La mise en service de ce pont et les projections de doper l’activité économique en zone Cemac épousent l’idée de certains acteurs économiques qui pensent qu’au lieu de chercher à commercer prioritairement avec l’Union européenne (UE), il serait bénéfique de booster les échanges avec le Nigeria voisin qui partage des frontières, pratiquement, avec tous les pays de la sous-région.

En 2017, par exemple, le groupement inter-patronal a proposé au ministère en charge du Commerce d’examiner « la nécessité d’avoir un Accord de partenariat économique (APE) avec le Nigeria ». Ce qui pourrait permettre la levée des barrières douanières comme c’est déjà le cas, dans une certaine mesure, avec l’Union européenne depuis août 2016. Par ailleurs, indique le Gicam, les échanges commerciaux entre le Nigeria et le Cameroun, ou même avec la Cemac, pourraient sortir de l’informel pour entrer dans un cadre formel.
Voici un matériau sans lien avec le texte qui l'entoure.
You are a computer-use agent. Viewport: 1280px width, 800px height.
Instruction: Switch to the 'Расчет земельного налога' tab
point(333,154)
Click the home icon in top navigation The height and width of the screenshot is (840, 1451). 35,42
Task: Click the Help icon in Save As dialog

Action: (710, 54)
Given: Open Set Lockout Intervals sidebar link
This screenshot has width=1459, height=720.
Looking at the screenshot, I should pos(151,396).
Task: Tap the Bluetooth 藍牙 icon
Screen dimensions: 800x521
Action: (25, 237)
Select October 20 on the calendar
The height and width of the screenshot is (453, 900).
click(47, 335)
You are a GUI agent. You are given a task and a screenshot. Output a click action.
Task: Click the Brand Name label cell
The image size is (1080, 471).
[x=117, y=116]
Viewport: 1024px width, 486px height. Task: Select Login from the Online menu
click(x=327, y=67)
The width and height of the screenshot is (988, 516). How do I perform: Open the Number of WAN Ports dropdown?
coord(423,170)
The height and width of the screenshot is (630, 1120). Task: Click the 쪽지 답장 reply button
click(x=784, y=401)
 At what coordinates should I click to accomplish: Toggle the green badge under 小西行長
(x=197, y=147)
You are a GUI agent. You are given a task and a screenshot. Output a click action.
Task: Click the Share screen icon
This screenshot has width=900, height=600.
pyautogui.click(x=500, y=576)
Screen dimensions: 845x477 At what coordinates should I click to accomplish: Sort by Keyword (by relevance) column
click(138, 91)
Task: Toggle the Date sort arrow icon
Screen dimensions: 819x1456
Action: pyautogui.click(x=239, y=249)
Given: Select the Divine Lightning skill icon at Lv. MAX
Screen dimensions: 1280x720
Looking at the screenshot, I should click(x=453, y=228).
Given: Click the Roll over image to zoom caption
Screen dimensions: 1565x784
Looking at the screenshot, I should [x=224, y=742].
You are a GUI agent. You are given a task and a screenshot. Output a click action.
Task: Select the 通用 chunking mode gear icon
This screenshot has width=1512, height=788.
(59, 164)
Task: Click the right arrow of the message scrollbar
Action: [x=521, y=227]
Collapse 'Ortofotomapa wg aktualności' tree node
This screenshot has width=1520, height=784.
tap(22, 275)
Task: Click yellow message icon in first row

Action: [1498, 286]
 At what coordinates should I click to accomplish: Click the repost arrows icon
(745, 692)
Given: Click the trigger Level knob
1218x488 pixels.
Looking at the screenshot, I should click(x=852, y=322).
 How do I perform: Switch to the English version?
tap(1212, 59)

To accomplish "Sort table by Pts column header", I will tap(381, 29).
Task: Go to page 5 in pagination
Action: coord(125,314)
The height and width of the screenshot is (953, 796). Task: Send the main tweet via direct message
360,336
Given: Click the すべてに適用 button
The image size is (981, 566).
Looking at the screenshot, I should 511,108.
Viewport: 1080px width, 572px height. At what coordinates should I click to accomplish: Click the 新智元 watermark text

 L’ouvrage, construit dans l’État d’Akwa Ibom, aura ainsi un impact sur les résidents de la région, car ils pourront transporter leurs marchandises, notamment les fruits de mer, vers les pays de la Cemac. En retour, Camerounais, Gabonais et Equato-guinéens pourraient facilement s’approvisionner au Nigeria grâce à cet ouvrage inter-capitale.